**Instruction A:** According to the article about "Happy" John Oliver, in which war did Oliver see action?
**Instruction B:** Reproduce the passage of the article about "Happy" John Oliver between "It was Oliver’s" and "up their morale.", inclusive.
**Instruction C:** Carry on the article about "Happy" John Oliver from the point where it ends.

“HAPPY”
JOHN OLIVER.
The following article is from the Winfield
Courier of January 16, 1943.
“Happy” John Oliver, 78 year old Negro of
Arkansas City, who personally keeps happy 750 of Uncle Sam’s lads in uniform,
lived “the happiest day of my life” Wednesday when he spent the afternoon at
Strother army air field, new basic flying school located midway between
Arkansas City and Winfield.
It was Oliver’s first visit to any army
camp since the days of 1898, when he saw action in the Spanish-American War.
Last year the venerable “Happy” mailed
out to the boys in the service all over the world over 700 cakes, and many
other gifts—cookies, candy, cigarettes, stationery—and he wrote them thousands
of cards and letters to do his part in keeping up their morale.
It’s been pretty tough going sometimes,
and one meal a day is about all he can afford, because “Happy’s” little shoe
shine parlor isn’t any gold mine. But to the many who wonder how he carries on,
he simply answers, “It’s a secret between God and me.”

**Provided material:**
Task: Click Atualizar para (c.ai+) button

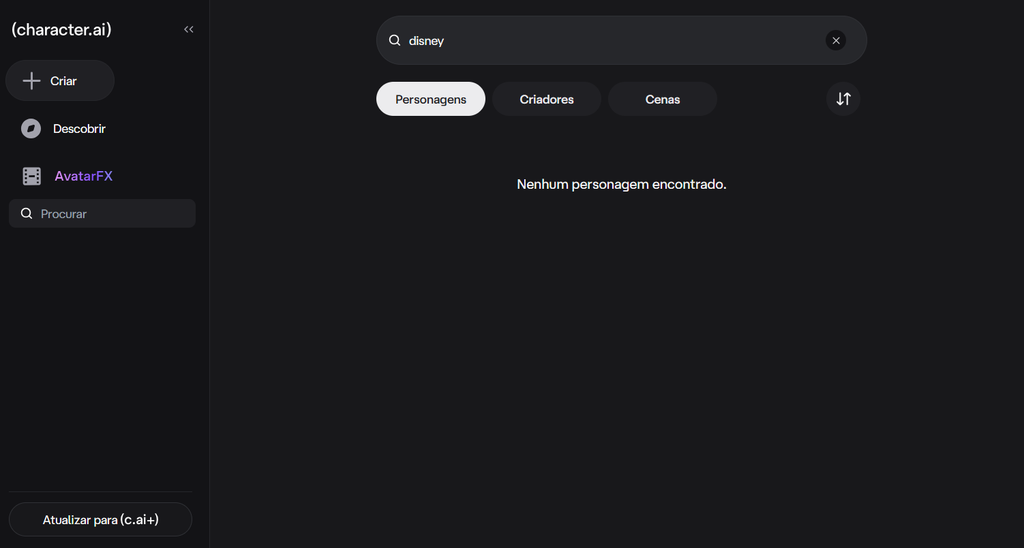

**Expected output A:** The Spanish-American War, in 1898.

**Expected output B:**
It was Oliver’s first visit to any army
camp since the days of 1898, when he saw action in the Spanish-American War.
Last year the venerable “Happy” mailed
out to the boys in the service all over the world over 700 cakes, and many
other gifts—cookies, candy, cigarettes, stationery—and he wrote them thousands
of cards and letters to do his part in keeping up their morale.

**Expected output C:**
Strother field impressed “Happy” no end
and he watched the silver trainers zoom in for landings with a gleam in his
eye.
“I’m too young to fly, yet,” chuckled the
old Negro, who was born Feb. 29, 1864, a leap year, and thus has had only 18
birthdays. “When I get to be 20, I’ll go up.”
“Happy” visited every spot on the
field—the theater, the gym, the living quarters, the mess hall, and the chapel
which he described with bowed head as “the most beautiful place on the field..”
The cake idea isn’t a new one for “Happy,”
who is the original old black chef on the Cream of Wheat package. He began his
“hobby” in the last war, and merely picked up in 1942 where he left off. He
sent out two cakes a day every day of last year and during the recent Christmas
holidays, he bought and mailed dozens of fruit cakes, packed in marshmallows
and pop corn.
Most of “his” boys are from Arkansas
City, but there are 48 whom he doesn’t even know. The Arkansas City soldiers
sent him names of their buddies who didn’t get any mail and he now drops them a
card every day.
“I’m not doing half what these boys are
doing for us,” says old “Happy.” “They’re giving their lives so we can lie down
at night and sleep.”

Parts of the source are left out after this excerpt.